SUMMER SOLSTICE REVISITED IN WINTER: then after every basketball game like he was shot body never found he vanished through camel filter smoke of his own genesis true it was good for us to learn amazement we considered sweat across a bench his blood over the shattered basketball board and no thinking about weather least not in local terms and on that flight from memphis as we were divorcing me in dawn clouds you sleeping three in the morning I wondered at my age if young or old or only a pulse in twentieth century skies like a commercial for hot cocoa and christmas bliss and seeing again adam's knives and suzanne's lips how none of us were ever dancers made us fairly pathetic and stranded poised before red berry trees but we could've been a story at least if only even a flute blew but I am silent new york is silent you silent suns silent as leaves skated the terrace through the moon

            There are twelve stories about Fatty Arbuckle, and this might be the final one. We know how he spent (wasted, drank through, destroyed loved ones, burnt beds, to be seen in nickelodeons nodding off on junk and gorging pig-like on duck and busting heads and breaking hearts) his final decades. Because of the underground nature of his later years (basements and brothels and dank laboratories and warehouses and seashells) we can only hope certain makeshift records (napkin poems, restroom wall sketches, carvings in trunks, nails through voodoo dolls, digits sent to ex-lovers, whispers floating back off ocean breeze, legends from El Salvador, French myths, personally performed porno in blurred film stock, corpses in floor boards, postcards to cousins, a jam session on tape with Fatty on tenor) appear from the rivers of far drums. We wish ourselves luck.

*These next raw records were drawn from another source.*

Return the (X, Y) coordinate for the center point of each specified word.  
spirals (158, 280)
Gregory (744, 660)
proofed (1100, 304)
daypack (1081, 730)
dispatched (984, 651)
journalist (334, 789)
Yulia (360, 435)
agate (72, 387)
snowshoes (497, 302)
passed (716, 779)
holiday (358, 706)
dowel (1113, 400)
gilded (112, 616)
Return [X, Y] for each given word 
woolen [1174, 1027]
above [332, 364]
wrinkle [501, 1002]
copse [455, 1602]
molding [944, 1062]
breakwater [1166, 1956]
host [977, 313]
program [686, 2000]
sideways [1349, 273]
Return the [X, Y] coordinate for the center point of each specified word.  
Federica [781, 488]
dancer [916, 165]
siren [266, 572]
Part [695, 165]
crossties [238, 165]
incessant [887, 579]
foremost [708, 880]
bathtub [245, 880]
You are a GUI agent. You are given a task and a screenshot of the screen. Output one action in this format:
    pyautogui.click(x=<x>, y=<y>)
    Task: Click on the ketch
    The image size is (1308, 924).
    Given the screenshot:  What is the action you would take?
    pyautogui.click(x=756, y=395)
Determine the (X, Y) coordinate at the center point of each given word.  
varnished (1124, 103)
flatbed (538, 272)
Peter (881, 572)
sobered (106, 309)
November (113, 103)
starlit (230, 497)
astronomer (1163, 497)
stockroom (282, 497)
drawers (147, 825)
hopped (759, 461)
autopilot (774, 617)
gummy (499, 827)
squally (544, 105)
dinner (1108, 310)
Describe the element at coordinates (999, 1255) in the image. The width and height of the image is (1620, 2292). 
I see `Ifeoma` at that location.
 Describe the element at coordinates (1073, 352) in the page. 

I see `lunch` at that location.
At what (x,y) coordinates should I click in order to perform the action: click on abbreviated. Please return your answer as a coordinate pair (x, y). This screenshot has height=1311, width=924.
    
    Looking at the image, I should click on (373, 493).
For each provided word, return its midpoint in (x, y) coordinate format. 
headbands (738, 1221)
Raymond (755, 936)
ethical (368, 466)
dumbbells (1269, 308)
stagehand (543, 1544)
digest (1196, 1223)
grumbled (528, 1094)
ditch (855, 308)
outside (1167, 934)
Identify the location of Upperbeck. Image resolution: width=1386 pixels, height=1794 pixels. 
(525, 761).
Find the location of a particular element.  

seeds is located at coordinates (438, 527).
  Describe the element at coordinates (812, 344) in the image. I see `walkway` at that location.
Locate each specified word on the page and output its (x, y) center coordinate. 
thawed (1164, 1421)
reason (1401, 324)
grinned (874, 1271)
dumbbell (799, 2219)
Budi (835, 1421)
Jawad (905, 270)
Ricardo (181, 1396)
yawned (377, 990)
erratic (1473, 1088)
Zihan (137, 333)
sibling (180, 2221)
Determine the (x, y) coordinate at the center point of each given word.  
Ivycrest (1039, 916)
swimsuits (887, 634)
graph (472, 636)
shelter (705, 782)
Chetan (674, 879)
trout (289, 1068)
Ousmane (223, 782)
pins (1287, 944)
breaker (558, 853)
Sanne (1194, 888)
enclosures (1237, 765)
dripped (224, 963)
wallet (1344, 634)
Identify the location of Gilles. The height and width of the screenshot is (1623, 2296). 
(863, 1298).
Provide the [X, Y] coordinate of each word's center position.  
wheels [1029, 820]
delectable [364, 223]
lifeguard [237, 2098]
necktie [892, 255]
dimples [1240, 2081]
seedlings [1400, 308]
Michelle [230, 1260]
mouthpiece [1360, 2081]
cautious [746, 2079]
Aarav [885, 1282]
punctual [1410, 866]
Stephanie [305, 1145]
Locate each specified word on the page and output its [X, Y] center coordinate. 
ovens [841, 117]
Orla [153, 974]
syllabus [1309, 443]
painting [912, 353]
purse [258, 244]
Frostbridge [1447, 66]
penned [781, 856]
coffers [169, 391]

            He sits, old, bloated, on a park bench. Charlie Chan is old also: his hair silver, cheeks pallid sans cream. The world, old too, petals cold drops into the mangrove shade. My last reel, murmurs Arbuckle, wondering why movies are made if nothing more substantial than celluloid...
            We are of the shadows, Charlie Chan muses, and yet we are frightened of the dark. Why is this so?
            Arbuckle nods no wistfully. All my risks and I'll never live, he says, to be in color.
            And he dies into a closing credit, fading from elements of image, sound. (Never a music man, murmurs Chan.) A reel clicks. Clicks.